Stored records

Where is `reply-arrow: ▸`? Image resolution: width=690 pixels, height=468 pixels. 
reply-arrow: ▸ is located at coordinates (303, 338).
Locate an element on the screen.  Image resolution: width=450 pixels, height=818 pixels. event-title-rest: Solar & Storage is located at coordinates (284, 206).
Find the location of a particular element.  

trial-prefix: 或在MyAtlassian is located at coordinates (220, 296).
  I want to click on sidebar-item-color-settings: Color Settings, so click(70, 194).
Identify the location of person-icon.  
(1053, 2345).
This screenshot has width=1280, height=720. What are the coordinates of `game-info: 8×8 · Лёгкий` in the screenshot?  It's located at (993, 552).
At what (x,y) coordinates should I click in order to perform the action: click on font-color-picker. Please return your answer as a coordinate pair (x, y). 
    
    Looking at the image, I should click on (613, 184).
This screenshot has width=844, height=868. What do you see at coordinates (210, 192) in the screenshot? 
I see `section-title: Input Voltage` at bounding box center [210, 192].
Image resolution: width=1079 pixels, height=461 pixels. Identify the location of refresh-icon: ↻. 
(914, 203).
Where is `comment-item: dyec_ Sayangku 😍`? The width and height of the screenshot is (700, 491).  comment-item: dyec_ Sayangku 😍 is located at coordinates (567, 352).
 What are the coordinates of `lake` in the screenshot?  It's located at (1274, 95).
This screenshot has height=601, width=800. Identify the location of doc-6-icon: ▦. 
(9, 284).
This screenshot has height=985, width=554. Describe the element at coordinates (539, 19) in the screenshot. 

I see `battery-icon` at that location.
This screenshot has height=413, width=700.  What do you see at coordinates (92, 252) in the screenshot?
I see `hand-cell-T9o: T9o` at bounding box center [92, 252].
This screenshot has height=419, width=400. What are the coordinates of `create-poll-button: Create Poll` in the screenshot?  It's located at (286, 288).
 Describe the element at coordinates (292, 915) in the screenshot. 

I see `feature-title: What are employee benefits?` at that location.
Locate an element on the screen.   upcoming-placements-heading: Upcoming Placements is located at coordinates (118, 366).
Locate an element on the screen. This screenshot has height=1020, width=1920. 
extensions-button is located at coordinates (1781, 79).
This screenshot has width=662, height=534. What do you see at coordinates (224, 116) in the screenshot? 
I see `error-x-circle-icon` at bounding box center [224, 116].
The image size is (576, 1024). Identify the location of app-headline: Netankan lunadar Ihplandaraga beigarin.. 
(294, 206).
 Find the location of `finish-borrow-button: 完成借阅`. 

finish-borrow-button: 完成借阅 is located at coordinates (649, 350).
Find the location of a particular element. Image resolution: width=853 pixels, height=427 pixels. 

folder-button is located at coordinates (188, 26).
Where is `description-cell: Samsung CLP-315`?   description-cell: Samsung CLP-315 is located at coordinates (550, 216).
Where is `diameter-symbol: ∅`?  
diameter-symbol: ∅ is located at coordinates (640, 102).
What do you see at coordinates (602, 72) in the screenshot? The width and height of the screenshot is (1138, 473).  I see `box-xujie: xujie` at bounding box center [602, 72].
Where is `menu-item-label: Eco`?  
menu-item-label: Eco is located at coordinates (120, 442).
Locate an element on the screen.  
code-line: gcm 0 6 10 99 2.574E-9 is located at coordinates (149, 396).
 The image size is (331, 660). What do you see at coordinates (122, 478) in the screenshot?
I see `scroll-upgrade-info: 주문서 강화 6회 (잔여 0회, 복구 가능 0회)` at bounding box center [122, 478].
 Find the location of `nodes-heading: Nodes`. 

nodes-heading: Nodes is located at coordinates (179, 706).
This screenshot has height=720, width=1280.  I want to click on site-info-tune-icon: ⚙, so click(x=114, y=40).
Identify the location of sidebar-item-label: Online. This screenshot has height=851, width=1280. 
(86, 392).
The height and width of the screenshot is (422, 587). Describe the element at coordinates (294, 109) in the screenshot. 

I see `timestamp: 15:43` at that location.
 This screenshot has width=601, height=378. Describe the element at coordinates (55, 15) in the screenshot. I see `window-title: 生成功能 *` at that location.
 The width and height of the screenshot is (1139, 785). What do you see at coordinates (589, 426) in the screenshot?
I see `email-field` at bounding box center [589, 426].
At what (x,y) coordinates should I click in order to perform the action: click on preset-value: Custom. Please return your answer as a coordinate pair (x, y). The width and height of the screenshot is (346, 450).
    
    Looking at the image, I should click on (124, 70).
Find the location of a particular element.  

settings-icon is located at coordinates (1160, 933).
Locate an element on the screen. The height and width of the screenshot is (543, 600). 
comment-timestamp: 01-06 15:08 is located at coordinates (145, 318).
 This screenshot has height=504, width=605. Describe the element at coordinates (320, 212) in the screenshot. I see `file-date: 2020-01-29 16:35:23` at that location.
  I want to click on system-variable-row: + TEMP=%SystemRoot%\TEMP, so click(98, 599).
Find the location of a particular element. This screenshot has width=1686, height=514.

TASK TO CARRY OUT ▸ Repeat the material word for word, from its first line through the line containing "Looking at the image, I should click on (613, 184).", including that line.

YOUR SOLUTION ▸
Where is `reply-arrow: ▸`? Image resolution: width=690 pixels, height=468 pixels. 
reply-arrow: ▸ is located at coordinates (303, 338).
Locate an element on the screen.  Image resolution: width=450 pixels, height=818 pixels. event-title-rest: Solar & Storage is located at coordinates (284, 206).
Find the location of a particular element.  

trial-prefix: 或在MyAtlassian is located at coordinates (220, 296).
  I want to click on sidebar-item-color-settings: Color Settings, so click(70, 194).
Identify the location of person-icon.  
(1053, 2345).
This screenshot has width=1280, height=720. What are the coordinates of `game-info: 8×8 · Лёгкий` in the screenshot?  It's located at (993, 552).
At what (x,y) coordinates should I click in order to perform the action: click on font-color-picker. Please return your answer as a coordinate pair (x, y). 
    
    Looking at the image, I should click on (613, 184).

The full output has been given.